:: Data for processing ::

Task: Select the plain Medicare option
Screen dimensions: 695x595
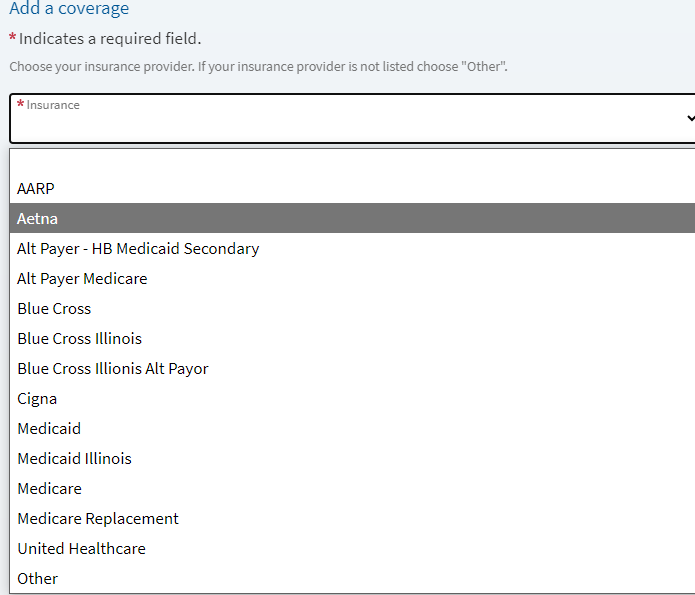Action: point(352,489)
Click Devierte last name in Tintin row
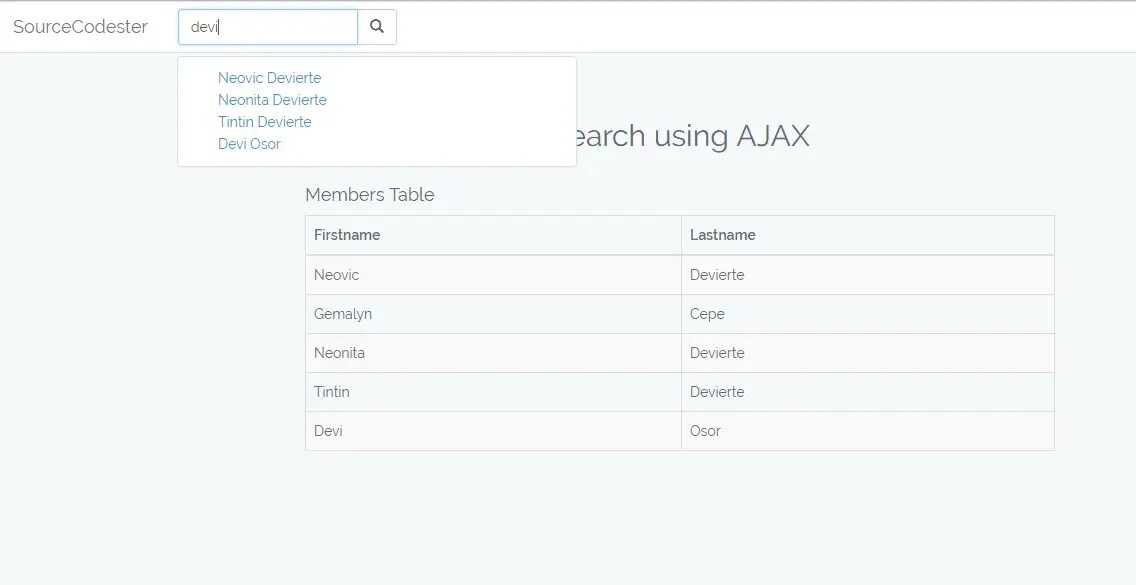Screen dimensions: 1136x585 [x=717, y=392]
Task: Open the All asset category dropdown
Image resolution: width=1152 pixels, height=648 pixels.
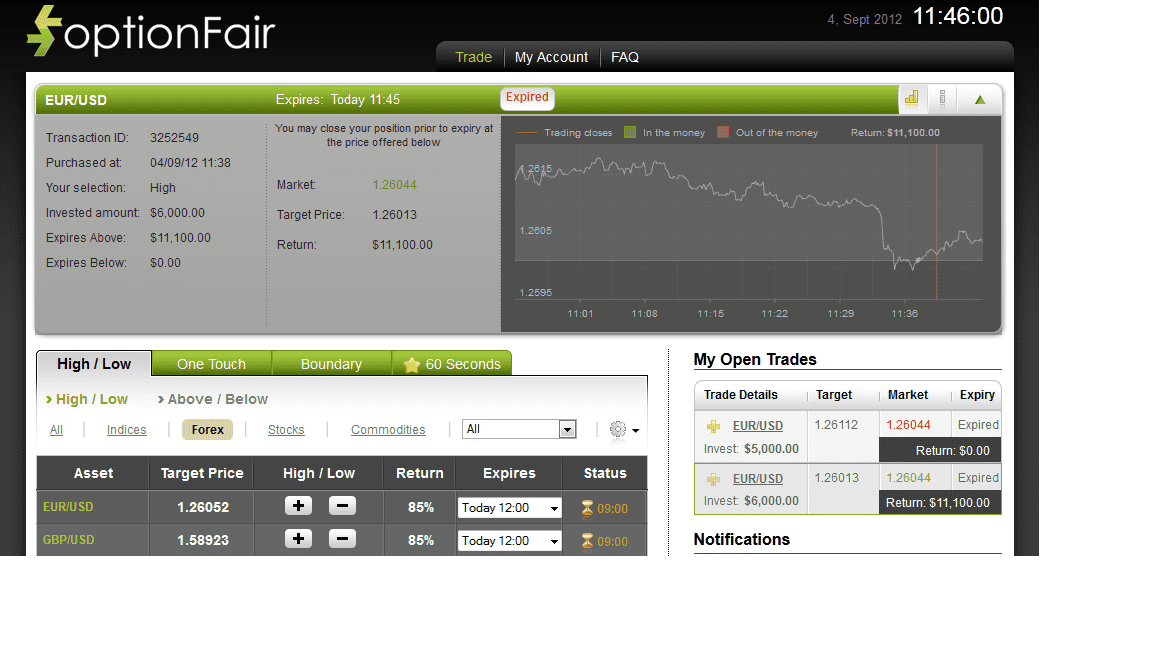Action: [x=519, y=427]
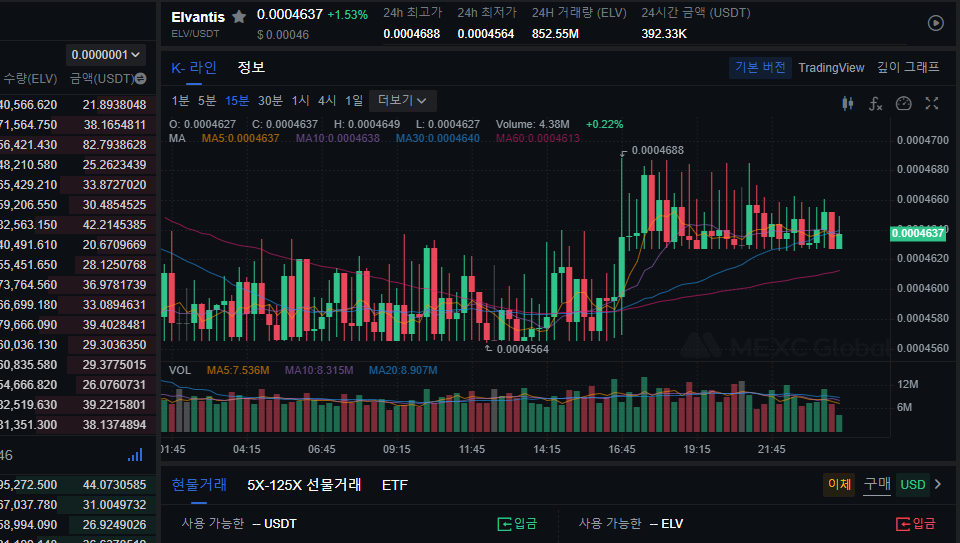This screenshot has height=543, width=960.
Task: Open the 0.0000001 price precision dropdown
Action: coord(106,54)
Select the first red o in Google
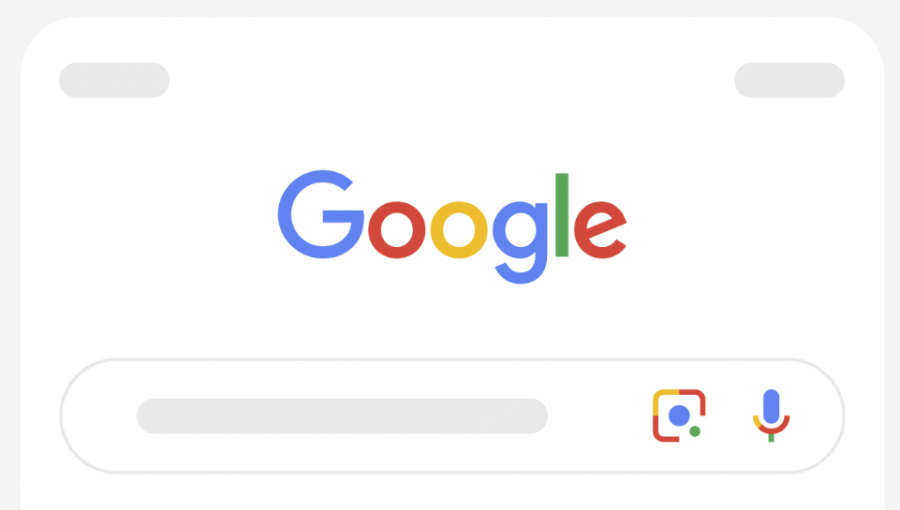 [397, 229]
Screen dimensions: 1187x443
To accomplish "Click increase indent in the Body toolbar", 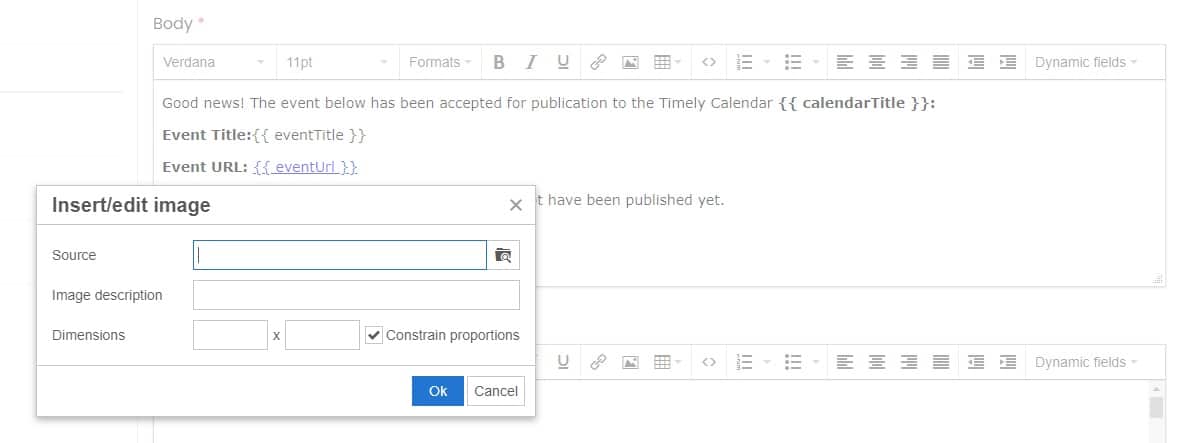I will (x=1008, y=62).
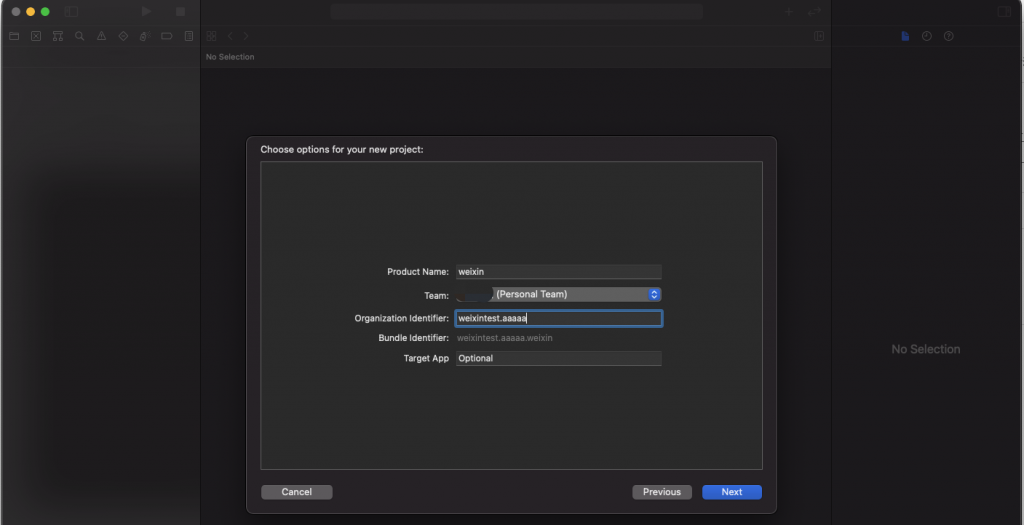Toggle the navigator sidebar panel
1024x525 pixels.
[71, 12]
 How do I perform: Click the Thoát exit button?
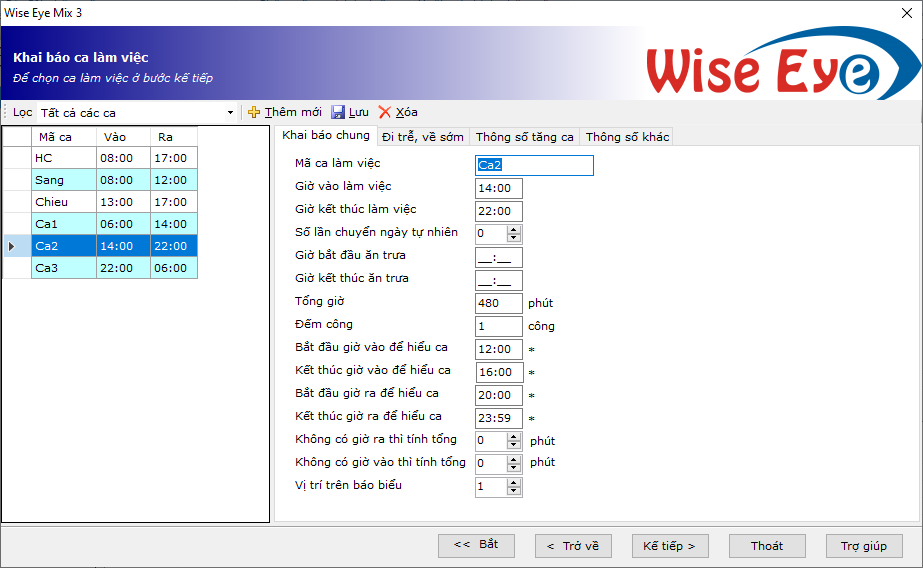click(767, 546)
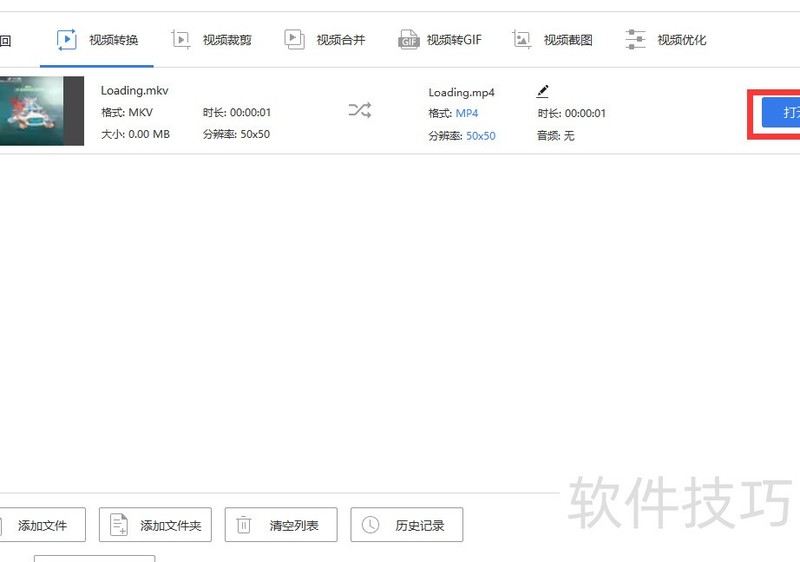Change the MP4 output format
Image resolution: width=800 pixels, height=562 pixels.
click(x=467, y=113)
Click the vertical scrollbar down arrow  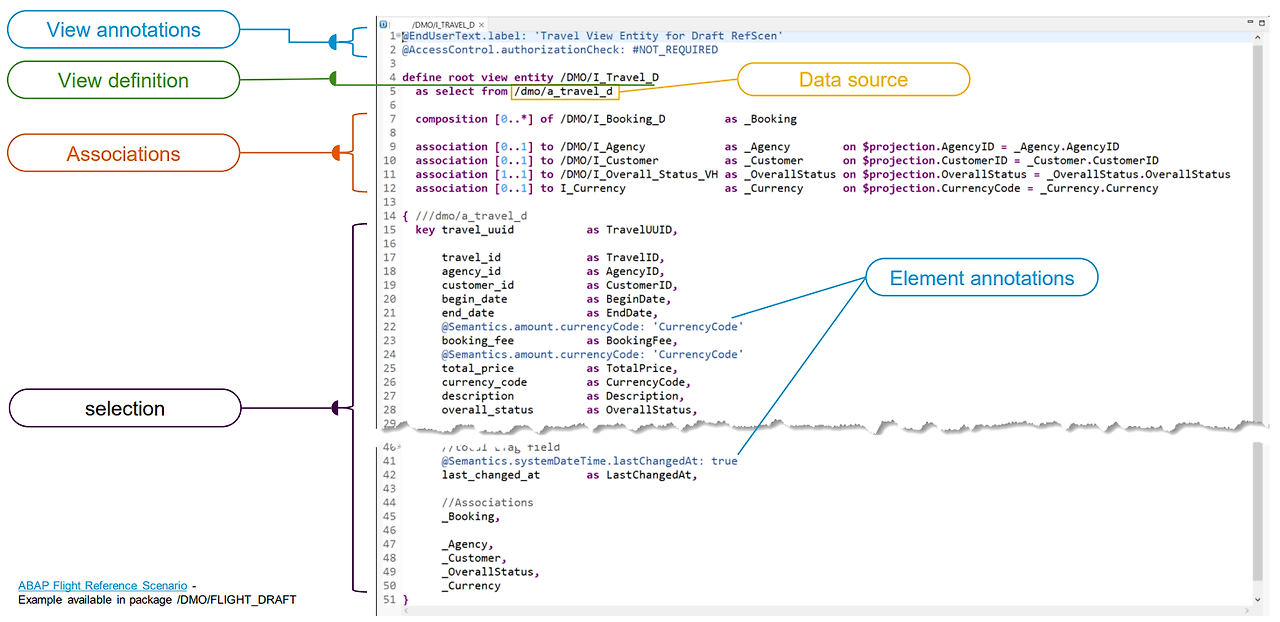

:::

Assignment: Extract word for word every line from the line that contains "How do I perform: Click" to the final line of the data, both included, and nothing else; skip the pictures.

Solution to this problem:
 How do I perform: Click the Thoát exit button?
click(767, 546)
Change the MP4 output format
Image resolution: width=800 pixels, height=562 pixels.
click(x=467, y=113)
Click the vertical scrollbar down arrow  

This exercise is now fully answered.